Querying Data Drift
Querying Drift in Python
The basic format of a drift query using the Python SDK involves specifying that the
query_type
parameter has the value 'drift':
query = {...}
arthur_model.query(query, query_type='drift')
Data Drift Endpoint
Data drift has a dedicated endpoint at Query Data Drift.
Returns the data drift metric between a base
dataset with a target
dataset. This endpoint can support up to 100 properties in one request.
num_bins
- Specifies the granularity of bucketing for continuous distributions and will be ignored if the attribute is categorical.metric
- Specify one metric among {ref}the data drift metrics Arthur offers <glossary_data_drift>
.filter
- Optional blocks specific to either reference or inference set to specify which data should be used in the data drift calculation.group_by
- Global and applies to both the base and target data.rollup
- Optional parameter aggregating the calculated data drift value by the supported time dimension.
For HypothesisTest
, the returned value is transformed as -log_10(P_value) to maintain directional parity with the other data drift metrics.

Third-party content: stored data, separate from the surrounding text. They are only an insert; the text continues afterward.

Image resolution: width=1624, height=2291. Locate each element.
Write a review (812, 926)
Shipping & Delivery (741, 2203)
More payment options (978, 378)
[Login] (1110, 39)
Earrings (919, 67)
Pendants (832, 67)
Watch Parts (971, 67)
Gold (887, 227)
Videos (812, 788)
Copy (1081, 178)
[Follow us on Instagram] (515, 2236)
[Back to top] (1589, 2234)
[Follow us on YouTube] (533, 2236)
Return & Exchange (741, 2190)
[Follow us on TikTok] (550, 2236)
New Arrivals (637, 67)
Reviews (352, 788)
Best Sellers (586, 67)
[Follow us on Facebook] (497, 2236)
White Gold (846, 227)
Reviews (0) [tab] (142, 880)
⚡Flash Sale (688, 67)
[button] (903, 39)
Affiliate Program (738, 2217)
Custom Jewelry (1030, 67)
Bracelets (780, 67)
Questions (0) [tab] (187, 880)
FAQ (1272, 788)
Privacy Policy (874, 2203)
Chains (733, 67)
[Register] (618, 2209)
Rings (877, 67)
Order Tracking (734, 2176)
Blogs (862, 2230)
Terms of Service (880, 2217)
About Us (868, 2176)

A lower P_value is more significant and implies data drift, reflected in a higher -log_10(P_value). Further mathematical details are in the Glossary
Query Request:
{
"properties": [
"<attribute1_name> [string]",
"<attribute2_name> [string]",
"<attribute3_name> [string]"
],
"num_bins": "<num_bins> [int]",
"metric": "[PSI|KLDivergence|JSDivergence|HellingerDistance|HypothesisTest]",
"base": {
"source": "[inference|reference]",
"filter [Optional]": [
{
"property": "<filter_attribute_name> [string]",
"comparator": "<comparator> [string]",
"value": "<filter_threshold_value> [string|int|float]"
}
]
},
"target": {
"source": "[inference|reference|ground_truth]",
"filter [Optional]": [
{
"property": "<filter_attribute_name> [string]",
"comparator": "<comparator> [string]",
"value": "<filter_threshold_value> [string|int|float]"
}
]
},
"group_by [Optional]": [
{
"property": "<group_by_attribute_name> [string]"
}
],
"rollup [Optional]": "minute|hour|day|month|year|batch_id"
}
Query Response:
{
"query_result": [
{
"<attribute1_name>": "<attribute1_data_drift> [float]",
"<attribute2_name>": "<attribute2_data_drift> [float]",
"<attribute3_name>": "<attribute3_data_drift> [float]",
"<group_by_attribute_name>": "<group_by_attribute_value> [string|int|null]",
"rollup": "<rollup_attribute_value> [string|null]"
}
]
}
Example: Reference vs. Inference
Sample Request: Calculate data drift for males, grouped by country, rolled up by hour.
{
"properties": [
"age"
],
"num_bins": 10,
"metric": "PSI",
"base": {
"source": "reference",
"filter": [
{
"property": "gender",
"comparator": "eq",
"value": "male"
}
]
},
"target": {
"source": "inference",
"filter": [
{
"property": "gender",
"comparator": "eq",
"value": "male"
},
{
"property": "inference_timestamp",
"comparator": "gte",
"value": "2020-07-22T10:00:00Z"
},
{
"property": "inference_timestamp",
"comparator": "lt",
"value": "2020-07-23T10:00:00Z"
}
]
},
"group_by": [
{
"property": "country"
}
],
"rollup": "hour"
}
Sample Response:
{
"query_result": [
{
"age": 2.3,
"country": "Canada",
"rollup": "2020-07-22T10:00:00Z"
},
{
"age": 2.4,
"country": "United States",
"rollup": "2020-07-22T10:00:00Z"
}
]
}
Example: Inference vs. Inference
Sample Request: Compare data drift between two batches, with no grouping, filters, or rollups.
{
"properties": [
"age"
],
"num_bins": 10,
"metric": "PSI",
"base": {
"source": "inference",
"filter": [
{
"property": "batch_id",
"comparator": "eq",
"value": "5"
}
]
},
"target": {
"source": "inference",
"filter": [
{
"property": "batch_id",
"comparator": "eq",
"value": "6"
}
]
}
}
Sample Response:
{
"query_result": [
{
"age": 2.3
}
]
}
Example: Reference vs. Ground Truth
Sample Request: Calculate data drift for individual ground truth class prediction probabilities, rolled up by hour.
{
"properties": [
"gt_1"
],
"num_bins": 10,
"metric": "PSI",
"base": {
"source": "reference"
},
"target": {
"source": "ground_truth",
"filter": [
{
"property": "ground_truth_timestamp",
"comparator": "gte",
"value": "2020-07-22T10:00:00Z"
},
{
"property": "ground_truth_timestamp",
"comparator": "lt",
"value": "2020-07-23T10:00:00Z"
}
]
},
"rollup": "hour"
}
Sample Response:
{
"query_result": [
{
"gt_1": 0.03,
"rollup": "2020-07-22T10:00:00Z"
},
{
"gt_1": 0.4,
"rollup": "2020-07-22T11:00:00Z"
}
]
}
Data Drift PSI Bucket Table Values
This metric has a dedicated endpoint at Query PSI Bucket Table.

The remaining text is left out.